So here is the story. Ally (Anna Farris) has been skating through life without really finding herself attached to someone--she is more likely to go out, drink too much and find herself in bed the next morning with a guy than work on the longer term relationship. She hasn't gotten to the point where she can envision herself in a long term relationship, and it only occasionally bothers her. Meanwhile, her younger sister. Daisy (Ari Graynor), is getting to marry a guy she went out with in high school but then broke up with--but is now a good looking successful guy who seems to be head over heels in love with Daisy. On top of that Ally's mother (played pitch perfect by Blythe Danner) is all too eager for Ally to make a 'good' match (there are a lot of cautionary tales for mother's of marriagable children--a veritable manual of what not to do).
Every romantic comedy has a leap of faith moment and here is the one for this movie--Ally reads an article in a magazine that sets her off balance.
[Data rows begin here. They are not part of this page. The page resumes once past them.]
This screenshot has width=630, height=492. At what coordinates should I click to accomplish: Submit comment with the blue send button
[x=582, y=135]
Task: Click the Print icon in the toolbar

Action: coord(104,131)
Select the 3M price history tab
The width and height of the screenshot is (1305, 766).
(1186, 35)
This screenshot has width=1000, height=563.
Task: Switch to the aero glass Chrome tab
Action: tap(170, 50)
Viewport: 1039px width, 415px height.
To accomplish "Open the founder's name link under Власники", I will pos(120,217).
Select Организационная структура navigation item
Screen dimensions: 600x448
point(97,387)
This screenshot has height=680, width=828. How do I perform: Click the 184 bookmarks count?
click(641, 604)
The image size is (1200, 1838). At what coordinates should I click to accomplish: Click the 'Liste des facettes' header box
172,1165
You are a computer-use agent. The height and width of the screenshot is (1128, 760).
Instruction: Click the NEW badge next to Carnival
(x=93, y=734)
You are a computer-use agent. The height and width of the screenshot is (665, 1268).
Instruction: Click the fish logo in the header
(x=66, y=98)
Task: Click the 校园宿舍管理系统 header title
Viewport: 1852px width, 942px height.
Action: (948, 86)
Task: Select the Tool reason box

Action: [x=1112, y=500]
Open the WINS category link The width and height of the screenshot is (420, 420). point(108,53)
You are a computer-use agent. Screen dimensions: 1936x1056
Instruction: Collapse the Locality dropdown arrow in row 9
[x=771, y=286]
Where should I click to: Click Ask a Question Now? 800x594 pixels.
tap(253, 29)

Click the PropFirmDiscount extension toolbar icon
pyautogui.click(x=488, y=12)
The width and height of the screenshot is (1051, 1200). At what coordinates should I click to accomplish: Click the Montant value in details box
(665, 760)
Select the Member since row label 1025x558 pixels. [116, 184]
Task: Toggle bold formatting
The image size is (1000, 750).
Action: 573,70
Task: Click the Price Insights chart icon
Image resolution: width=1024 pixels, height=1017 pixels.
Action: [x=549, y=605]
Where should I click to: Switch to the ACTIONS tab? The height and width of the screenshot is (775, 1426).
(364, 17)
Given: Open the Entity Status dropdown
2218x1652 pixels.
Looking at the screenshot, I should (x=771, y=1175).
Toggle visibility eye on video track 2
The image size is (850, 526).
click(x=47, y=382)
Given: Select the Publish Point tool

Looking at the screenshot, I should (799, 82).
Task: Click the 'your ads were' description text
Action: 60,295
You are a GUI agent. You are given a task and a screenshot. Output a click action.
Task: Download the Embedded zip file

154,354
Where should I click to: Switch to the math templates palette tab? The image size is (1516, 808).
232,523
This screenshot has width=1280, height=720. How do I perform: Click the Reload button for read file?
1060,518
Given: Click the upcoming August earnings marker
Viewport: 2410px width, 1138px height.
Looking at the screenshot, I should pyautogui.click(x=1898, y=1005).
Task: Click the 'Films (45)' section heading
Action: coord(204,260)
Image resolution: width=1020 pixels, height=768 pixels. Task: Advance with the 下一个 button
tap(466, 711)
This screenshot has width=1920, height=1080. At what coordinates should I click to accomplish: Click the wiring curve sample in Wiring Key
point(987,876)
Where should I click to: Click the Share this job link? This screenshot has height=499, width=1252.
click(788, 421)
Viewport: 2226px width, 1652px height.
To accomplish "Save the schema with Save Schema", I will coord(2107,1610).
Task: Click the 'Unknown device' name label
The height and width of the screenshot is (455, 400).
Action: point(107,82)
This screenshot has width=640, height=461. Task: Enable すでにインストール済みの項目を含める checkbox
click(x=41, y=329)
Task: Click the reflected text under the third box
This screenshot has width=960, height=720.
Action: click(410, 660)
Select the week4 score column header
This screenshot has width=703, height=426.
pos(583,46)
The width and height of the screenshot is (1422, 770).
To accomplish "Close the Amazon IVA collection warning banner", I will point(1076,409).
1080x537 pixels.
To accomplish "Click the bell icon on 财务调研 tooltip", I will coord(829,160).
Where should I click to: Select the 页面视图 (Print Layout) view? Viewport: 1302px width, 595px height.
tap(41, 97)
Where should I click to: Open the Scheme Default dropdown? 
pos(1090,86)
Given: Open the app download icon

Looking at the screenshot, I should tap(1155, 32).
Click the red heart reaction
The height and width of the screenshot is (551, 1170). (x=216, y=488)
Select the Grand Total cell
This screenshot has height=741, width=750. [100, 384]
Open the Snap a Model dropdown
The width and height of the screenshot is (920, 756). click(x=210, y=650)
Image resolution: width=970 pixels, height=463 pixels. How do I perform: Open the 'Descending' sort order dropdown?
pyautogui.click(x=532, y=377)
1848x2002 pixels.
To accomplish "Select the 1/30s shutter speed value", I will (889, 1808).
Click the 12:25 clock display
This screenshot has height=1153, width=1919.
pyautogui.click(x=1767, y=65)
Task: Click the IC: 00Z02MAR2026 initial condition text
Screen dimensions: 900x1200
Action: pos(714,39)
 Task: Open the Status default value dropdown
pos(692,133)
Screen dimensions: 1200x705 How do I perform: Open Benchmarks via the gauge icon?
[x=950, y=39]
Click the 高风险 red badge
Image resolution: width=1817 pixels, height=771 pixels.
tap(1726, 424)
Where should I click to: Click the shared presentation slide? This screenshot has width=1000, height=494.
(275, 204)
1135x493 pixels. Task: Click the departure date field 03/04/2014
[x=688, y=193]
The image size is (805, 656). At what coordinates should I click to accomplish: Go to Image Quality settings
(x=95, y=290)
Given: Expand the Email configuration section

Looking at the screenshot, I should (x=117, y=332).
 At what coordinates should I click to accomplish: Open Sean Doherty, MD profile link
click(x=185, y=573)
In what is undoubtedly methodology that wouldn't stand up to scientific peer review, it reports that women have an average of 9 sexual partners over the course of their lives, and, most damningly, women who have more than 20 sexual partners are unliekly to ever marry. Ally quickly does the math and realizes she is at 19. Uh oh. She panics. Then she asks her mostly married girlfriends what their life totals are--and they are predictably half her number. So she decides to go back over her past lovers, and try to find one that she can live with. Literally, like for the rest of her life.
She gets her very hunky neighbor, Colin (Chris Evans), whose personal number of sexual partners is in triple digits, aas evidenced by the stream of different women leaving his apartment in the same clothes they arrived in the day before, to help her track these guys down. And the rest of the story unfolds in pretty much the way you would predict. A light diversion with some good lessons underneath.